Iquitos is the largest city in the rainforest of Peru. It is the capital of the Loreto Region and the Maynas Province. Located on the Amazon River, it is just 106 meters above sea level even though it is more than 3,000 kilometers from the mouth of the Amazon on the Atlantic Ocean. It is situated 125 km downstream of the confluence of Río Ucayali and Río Marañón, the two main headwaters of the Amazon River. Iquitos has long been a major port in the Amazon Basin. It is surrounded by three rivers: the Nanay, the Itaya, and the Amazon.
The city is generally considered the largest in the world that cannot be reached by road, only by airplane or boat - unless you're travelling from Nauta, a small town roughly 100km south. Most travel within the city itself is via bus, motorcycle or mototaxi (auto rickshaw). Transportation to nearby towns often requires a river trip via llevo-llevo, a small public boat.
The climate is hot and humid, with an average relative humidity of 85%. The wet season lasts from around November to May, with the river reaching its highest point in May. The river is at its lowest in October.
Iquitos was established as a Jesuit mission in the 1750s, and in 1864 it started to grow when the Loreto Region was created and Iquitos became its capital.
Iquitos was known for its rubber industry through the first decade of the 20th century, and there are still great mansions from the 1800s, including the Iron House, designed by Gustave Eiffel. The boom came to an end when rubber seeds were smuggled out of the country and planted elsewhere. The 1982 movie Fitzcarraldo, about the life of rubber baron Brian Sweeney Fitzgerald, was filmed near Iquitos. There are also many floating houses on the Amazon and its tributaries.
Iquitos is home to numerous research projects that cover the studies of ecology in relation to ornithology and herpetology. Cornell University in particular owns a field station dubbed the Cornell University Esbaran Amazon Field Laboratory. Founded in July of 2001 under the direction of Dr. Eloy Rodriguez as a research facility dedicated to education, conservation, and the discovery of novel medicinal compounds from applied field chemoecology, the field laboratory strives to Survey and catalog the inventory of biological diversity found along the Yarapa River Basin while providing researchers with field experience in the broad range of disciplines neccessary for this task.

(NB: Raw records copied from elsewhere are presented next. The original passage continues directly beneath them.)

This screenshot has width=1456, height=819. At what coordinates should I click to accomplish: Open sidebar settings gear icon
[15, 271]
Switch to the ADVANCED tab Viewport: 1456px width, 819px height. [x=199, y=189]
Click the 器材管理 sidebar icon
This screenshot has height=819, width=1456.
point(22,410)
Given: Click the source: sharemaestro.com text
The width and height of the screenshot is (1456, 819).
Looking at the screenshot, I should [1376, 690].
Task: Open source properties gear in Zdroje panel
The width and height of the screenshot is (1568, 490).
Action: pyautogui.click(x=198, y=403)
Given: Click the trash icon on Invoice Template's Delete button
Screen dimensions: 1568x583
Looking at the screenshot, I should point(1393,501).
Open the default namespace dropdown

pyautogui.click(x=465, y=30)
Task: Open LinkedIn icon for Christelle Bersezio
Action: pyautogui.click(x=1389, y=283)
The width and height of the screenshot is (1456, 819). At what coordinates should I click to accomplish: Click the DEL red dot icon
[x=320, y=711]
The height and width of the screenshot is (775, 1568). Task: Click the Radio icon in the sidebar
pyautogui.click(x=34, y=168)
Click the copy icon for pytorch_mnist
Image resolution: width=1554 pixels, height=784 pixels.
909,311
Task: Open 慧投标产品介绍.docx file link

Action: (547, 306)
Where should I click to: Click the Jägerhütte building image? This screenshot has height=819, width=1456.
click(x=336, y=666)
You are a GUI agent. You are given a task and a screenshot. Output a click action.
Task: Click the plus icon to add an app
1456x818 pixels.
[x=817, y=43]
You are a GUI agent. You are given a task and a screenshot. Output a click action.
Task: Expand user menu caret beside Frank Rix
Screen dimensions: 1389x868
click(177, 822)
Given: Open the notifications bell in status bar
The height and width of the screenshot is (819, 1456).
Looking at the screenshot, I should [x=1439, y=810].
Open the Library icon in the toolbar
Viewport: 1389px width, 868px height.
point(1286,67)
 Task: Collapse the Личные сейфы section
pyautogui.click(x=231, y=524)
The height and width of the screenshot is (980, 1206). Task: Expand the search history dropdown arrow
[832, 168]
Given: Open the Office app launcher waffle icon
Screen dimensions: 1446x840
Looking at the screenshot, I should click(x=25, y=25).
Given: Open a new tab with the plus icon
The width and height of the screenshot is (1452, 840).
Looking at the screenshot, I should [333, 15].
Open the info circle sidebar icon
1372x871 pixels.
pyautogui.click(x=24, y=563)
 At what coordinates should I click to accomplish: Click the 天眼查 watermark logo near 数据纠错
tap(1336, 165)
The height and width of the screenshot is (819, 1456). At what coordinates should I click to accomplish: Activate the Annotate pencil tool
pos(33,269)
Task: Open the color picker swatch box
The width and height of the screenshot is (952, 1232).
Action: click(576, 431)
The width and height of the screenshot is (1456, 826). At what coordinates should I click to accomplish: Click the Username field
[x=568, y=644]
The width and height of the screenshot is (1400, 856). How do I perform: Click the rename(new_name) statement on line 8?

Another main goal is to explore potential value-added derivatives of biodiversity. This includes both tangible returns in the form of new discoveries in the biomedical and related sciences, as well as the less tangible goods such as the promotion of ecotourism and an ecological aesthetic, and the corresponding benefits to the local communities, and to participating students and researchers.
Iquitos has a growing reputation as a tourist community, especially as a jumping-off point for tours of the Amazon jungle and the Pacaya-Samiria National Reserve, and trips downriver to Manaus, Brazil - the other rubber-industry city in the interior of the Amazon basin - and finally the Atlantic Ocean, which is 3,360 kilometers away.
During the 1990s, gays fled the repressive police in other cities of Peru to live in this frontier town. Many now live in Belén which can be accessed by foot in the dry season but is accessible only via boat in the wet season.